Entscheidungsstichwort (Thema)

Überbrückungsbeihilfe. Stationierungsstreitkräfte

 

Normenkette

ZPO § 256; BGB § 242

 

Verfahrensgang

LAG Rheinland-Pfalz (Urteil vom 02.02.1994; Aktenzeichen 2 Sa 1213/93)

ArbG Kaiserslautern (Urteil vom 12.08.1993; Aktenzeichen 7 Ca 1085/93)

 

Tenor

1. Die Revision der Beklagten gegen das Urteil des Landesarbeitsgerichts Rheinland-Pfalz vom 2. Februar 1994 – 2 Sa 1213/93 – wird zurückgewiesen.

2. Die Beklagte hat die Kosten der Revision zu tragen.

Von Rechts wegen!

 

Tatbestand

Die Klägerin verlangt von der Beklagten Überbrückungsbeihilfe nach dem Tarifvertrag vom 31. August 1971 zur sozialen Sicherung der Arbeitnehmer bei den Stationierungsstreitkräften im Gebiet der Bundesrepublik Deutschland (TV SozSich).

Die Klägerin war seit 1957 bei den US-Stationierungsstreitkräften, zuletzt als Sachbearbeiterin für Betriebsorganisation in der US-Dienststelle „… T.” in K., mit einer Monatsvergütung in Höhe von 5.430,00 DM beschäftigt. Aus Anlaß der Truppenreduzierung bei den US-Stationierungsstreitkräften in Europa endete das Arbeitsverhältnis aufgrund ordentlicher, betriebsbedinger Arbeitgeberkündigung mit Ablauf des 31. März 1992.

Die Klägerin wäre bereit, außerhalb des Bereichs der Stationierungsstreitkräfte eine Teilzeitarbeitsstelle mit einer Arbeitszeit von mehr als 21 Stunden wöchentlich und einem unter dem derzeit bezogenen Arbeitslosengeld liegenden Bruttomonatsentgelt anzunehmen.

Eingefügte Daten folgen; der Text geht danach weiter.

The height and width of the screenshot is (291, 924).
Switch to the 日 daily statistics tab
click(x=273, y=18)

Auf Antrage teilte die Beklagte der Klägerin mit Schreiben vom 4. Mai 1993 mit, eine Überbrückungsbeihilfe erhalte sie nach § 4 TV SozSich nur, wenn sie entweder Arbeitslosengeld oder aber Arbeitsentgelt mindestens in Höhe des Arbeitslosengeldes beziehe. In § 4 TV SozSich heißt es:

„Überbrückungsbeihilfe

1) Überbrückungsbeihilfe wird gezahlt:

  1. zum Arbeitsentgelt aus anderweitiger Beschäftigung außerhalb des Bereichs der Stationierungsstreitkräfte,
  2. zu den Leistungen der Bundesanstalt für Arbeit aus Anlaß von Arbeitslosigkeit oder beruflichen Bildungsmaßnahmen (Arbeitslosengeld/-hilfe, Unterhaltsgeld)
  3. zum Krankengeld der gesetzlichen Krankenversicherung bei Arbeitsunfähigkeit infolge

Erkrankung oder

zum Verletztengeld der gesetzlichen Unfallversicherung bei Arbeitsunfähigkeit infolge Arbeitsunfall.

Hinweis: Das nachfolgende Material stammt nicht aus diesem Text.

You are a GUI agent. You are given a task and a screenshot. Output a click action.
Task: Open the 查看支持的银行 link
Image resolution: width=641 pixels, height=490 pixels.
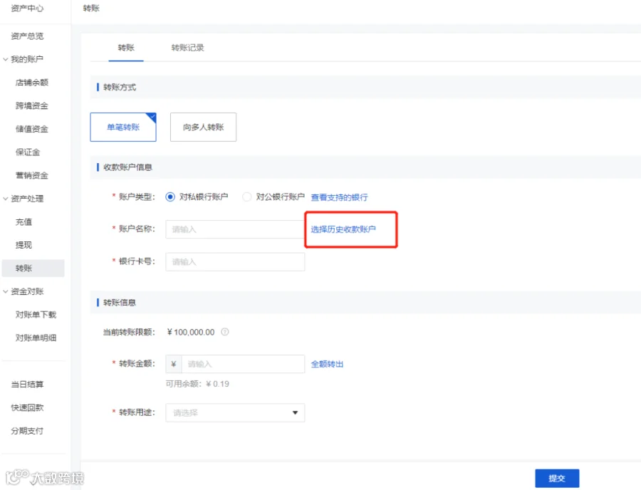tap(339, 197)
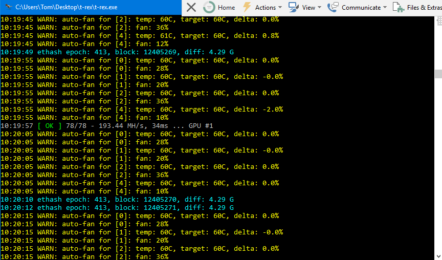The height and width of the screenshot is (260, 442).
Task: Click the t-rex app icon in title bar
Action: pyautogui.click(x=8, y=7)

4) Die Überbrückungsbeihilfe beträgt:

im 1. Jahr nach der Beendigung des

100 v. H.

Arbeitsverhältnisses

vom 2. Jahr an

90 v. H.

des Unterschiedsbetrages zwischen der Bemessungsgrundlage … und den Leistungen gem. vorstehenden Ziffern 1 und 2.

…”

Die Protokollnotiz zu Ziff. 1 a lautet:

„Eine „anderweitige Beschäftigung” liegt nur vor, wenn die arbeitsvertragliche wöchentliche regelmäßige Arbeitszeit mehr als 21 Stunden beträgt.”

Die Klägerin hat die Auffassung vertreten, nach dieser Tarifnorm stehe ihr Überbrückungsbeihilfe auch zu dem Arbeitsentgelt aus der von ihr angestrebten Teilzeitbeschäftigung zu. Andernfalls werde sie in der Wahl ihrer weiteren beruflichen Tätigkeit in unzulässiger Weise eingeschränkt.

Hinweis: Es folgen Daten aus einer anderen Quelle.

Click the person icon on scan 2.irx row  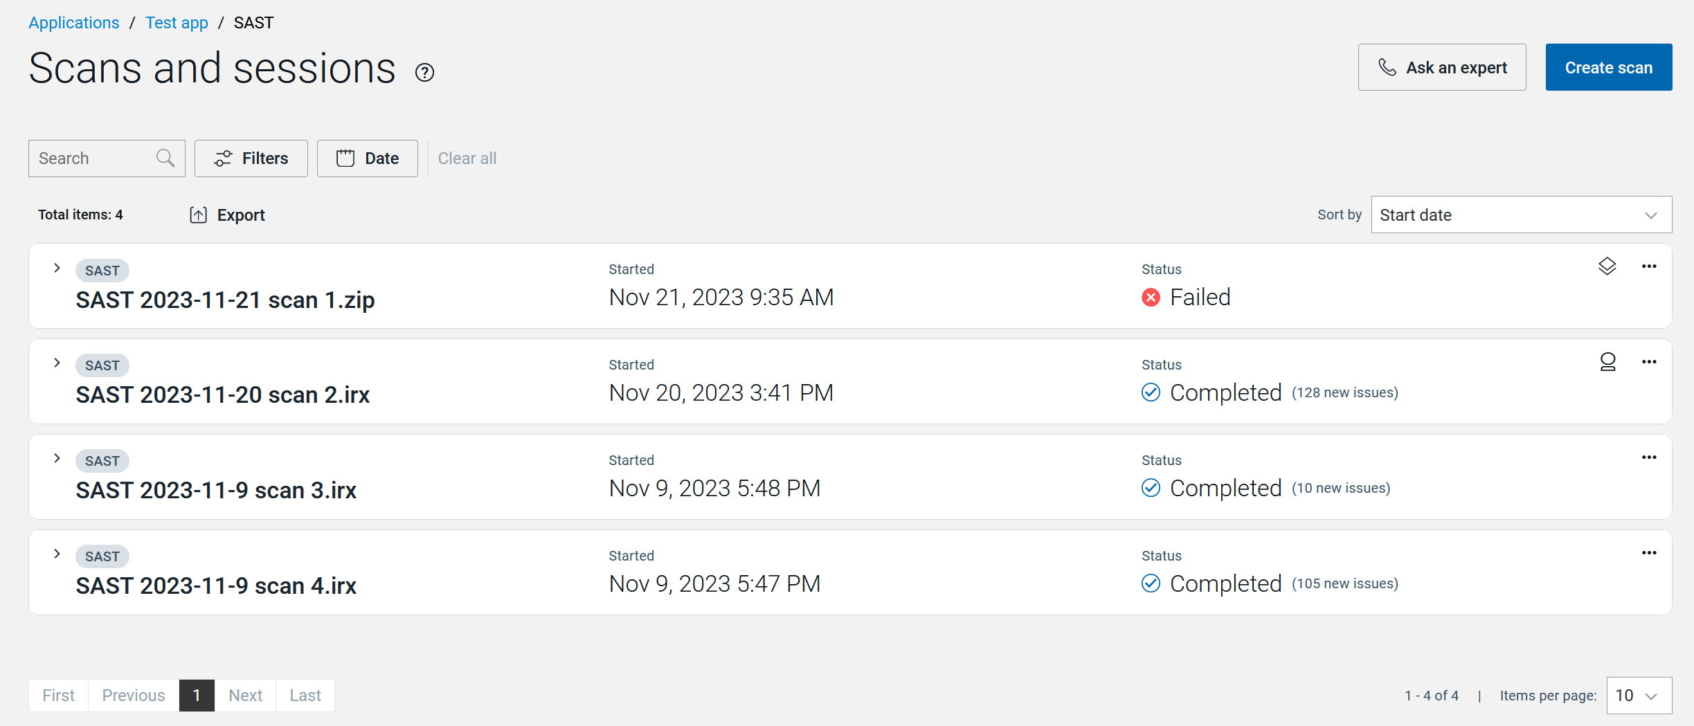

Die Klägerin hat zuletzt beantragt

festzustellen, daß ihr Überbrückungsbeihilfe gemäß § 4 des Tarifvertrags vom 31. August 1971 zur sozialen Sicherung der Arbeitnehmer bei den Stationierungsstreitkräften im Gebiet der Bundesrepublik Deutschland auch dann zusteht, wenn sie im Rahmen einer anderweitigen Beschäftigung außerhalb des Bereichs der Stationierungsstreitkräfte bei einer wöchentlichen Arbeitszeit von mehr als 21 Stunden einen Arbeitsverdienst erzielt, der niedriger ist als das ihr bei fortdauernder Arbeitslosigkeit zustehende Arbeitslosengeld.

Die Beklagte hat Klageabweisung beantragt und die Auffassung vertreten, aus dem Wesen der Überbrückungsbeihilfe folge, daß diese nicht die Funktion des Haupteinkommens besitze und deshalb nicht wesentlich höher sein könne als das Arbeitsentgelt, zu dem sie gezahlt werde. Ein Beschäftigungsverhältnis, das nur einen geringen Teil des Einkommens sichere, diene nicht der Wiedereingliederung im Sinne des TV SozSich. Wenn das Arbeitsentgelt niedriger sei als das Arbeitslosengeld, liege kein ernstgemeintes Arbeitsverhältnis vor. Für die Beurteilung seien die Kriterien der Zumutbarkeits-Anordnung der Bundesanstalt für Arbeit maßgeblich.

Das Arbeitsgericht hat der Klage stattgegeben. Das Landesarbeitsgericht hat die Berufung der Beklagten zurückgewiesen. Mit der zugelassenen Revision verfolgt die Beklagte ihren Klageabweisungsantrag weiter. Die Klägerin bittet um Zurückweisung der Revision.

 

Entscheidungsgründe

Die Revision hat keinen Erfolg. Zu Recht haben die Vorinstanzen der Klage stattgegeben.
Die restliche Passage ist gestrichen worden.